### Document section
I am so thankful for the men from Monroe who sacrificed time and money to invest in something that has significance (because significance, not success, is what’s really important). As for me personally, I feel closer to Jesus than I did a week ago. I think I see more of what’s at stake. And I feel more convinced than ever that Jesus’ message of his beautiful kingdom is the answer to all that aches inside of us.
There is one more scene that sticks in my mind. We stayed in a newly renovated hotel that had a nice, bright, clean restaurant. One morning I came down for breakfast and saw a middle-aged man sitting at a table with a little Thai girl. In the background music was playing. The song was Andrea Bocelli’s beautiful “Time to Say Good-bye.” I felt then, as I feel now writing this, something deep inside me that was like a cry for these two people that extended to all of humanity, in all of our loneliness and searching. Beneath the surface of every person there are mysteries so deep they remain unknown to us. Thomas Merton once wrote, “who can swear that his intentions are pure, even down to the subconscious depths of his will, where ancient selfish motives move comfortably like forgotten sea monsters in waters where they are never seen!” Proverbs 20:5 says, “The purposes of a man’s heart are deep waters, but a man of understanding can draw them out.” What we especially need today are not people who have more quantitative knowledge; we need deeper people. We need people whose hearts have been themselves so searched-put by God that God can use them to rescue others, like this lonely man and the little girl who is “with” him. God, I’d like to be that person and bring others along with me.
Many thanks to Editor Deb Saul of the Monroe Evening News for editing and publishing parts of this journal in today's paper, and for placing it in its entirety on their website.
*****
BANGKOK JOURNAL
Nov. 12-19, 2009
John Piippo
November 12, 2009
9 AM.
Twenty-six hours from now I will step on Thai soil. It will be 11 P.M. Bangkok time. The temperature will be in the 80s, with the humidity in the 800s. I’m now thinking of the wall of humidity that greeted Linda and me and our two sons as we walked out of Singapore’s Changgi Airport in 1990, where I was on a 20-day teaching assignment.

(Saved entries)
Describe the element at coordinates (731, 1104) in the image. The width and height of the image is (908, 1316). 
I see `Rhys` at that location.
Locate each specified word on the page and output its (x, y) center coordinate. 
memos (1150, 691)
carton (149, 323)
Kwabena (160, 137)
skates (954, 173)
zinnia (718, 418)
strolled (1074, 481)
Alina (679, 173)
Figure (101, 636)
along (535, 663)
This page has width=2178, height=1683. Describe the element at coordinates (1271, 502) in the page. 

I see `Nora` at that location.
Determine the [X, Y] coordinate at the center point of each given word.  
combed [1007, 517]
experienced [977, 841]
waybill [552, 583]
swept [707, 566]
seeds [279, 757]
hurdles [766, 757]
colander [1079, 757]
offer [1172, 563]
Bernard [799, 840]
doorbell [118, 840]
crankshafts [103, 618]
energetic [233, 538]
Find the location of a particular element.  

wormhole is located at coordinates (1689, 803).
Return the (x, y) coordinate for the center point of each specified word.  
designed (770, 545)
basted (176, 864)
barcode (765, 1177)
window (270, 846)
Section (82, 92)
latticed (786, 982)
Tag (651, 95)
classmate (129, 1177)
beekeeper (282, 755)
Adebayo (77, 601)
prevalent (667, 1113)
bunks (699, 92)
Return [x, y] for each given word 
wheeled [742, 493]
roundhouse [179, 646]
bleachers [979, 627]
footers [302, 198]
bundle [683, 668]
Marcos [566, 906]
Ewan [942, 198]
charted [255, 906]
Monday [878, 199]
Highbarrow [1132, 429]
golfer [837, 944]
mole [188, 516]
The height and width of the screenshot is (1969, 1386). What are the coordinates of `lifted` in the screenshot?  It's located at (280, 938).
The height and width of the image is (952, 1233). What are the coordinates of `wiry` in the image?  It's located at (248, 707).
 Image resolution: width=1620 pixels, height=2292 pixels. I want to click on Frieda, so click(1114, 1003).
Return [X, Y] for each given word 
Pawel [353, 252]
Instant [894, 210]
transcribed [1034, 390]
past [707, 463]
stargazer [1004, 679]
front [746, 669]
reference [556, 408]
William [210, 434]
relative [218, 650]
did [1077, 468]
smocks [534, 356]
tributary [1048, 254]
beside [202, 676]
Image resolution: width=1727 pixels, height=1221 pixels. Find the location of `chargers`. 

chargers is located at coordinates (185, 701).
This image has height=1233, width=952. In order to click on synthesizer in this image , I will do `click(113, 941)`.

### What you need to do
Continue the Bangkok journal from where it stops, picking up after its last sentence.

### Written response
I’m traveling with six friends from our church. This trip is part of a process that began for me in the summer of 2008, when I first heard Annie and Jeff Dieselberg speak at a conference I was part of hosting in Wisconsin. On one of those evenings Annie shared about their work in pulling women and young girls out of the sex trafficking industry in Bangkok and giving them jobs in their jewelry factory. There was (and still is) a waiting list of women who want out of a life of prostitution. Their business, called NightLight (nightlightinternational.com), needed more building space. After hearing about their work, and seeing the fire and passion burning quietly and resolutely in Annie, I was undone. Here was a couple of very talented people who, as I saw it, left it all to give their lives to rescuing people out of deep bondage. I remember saying to anyone who would listen, “Jeff and Annie need another, larger building to house their factory! We have got to do something about this!”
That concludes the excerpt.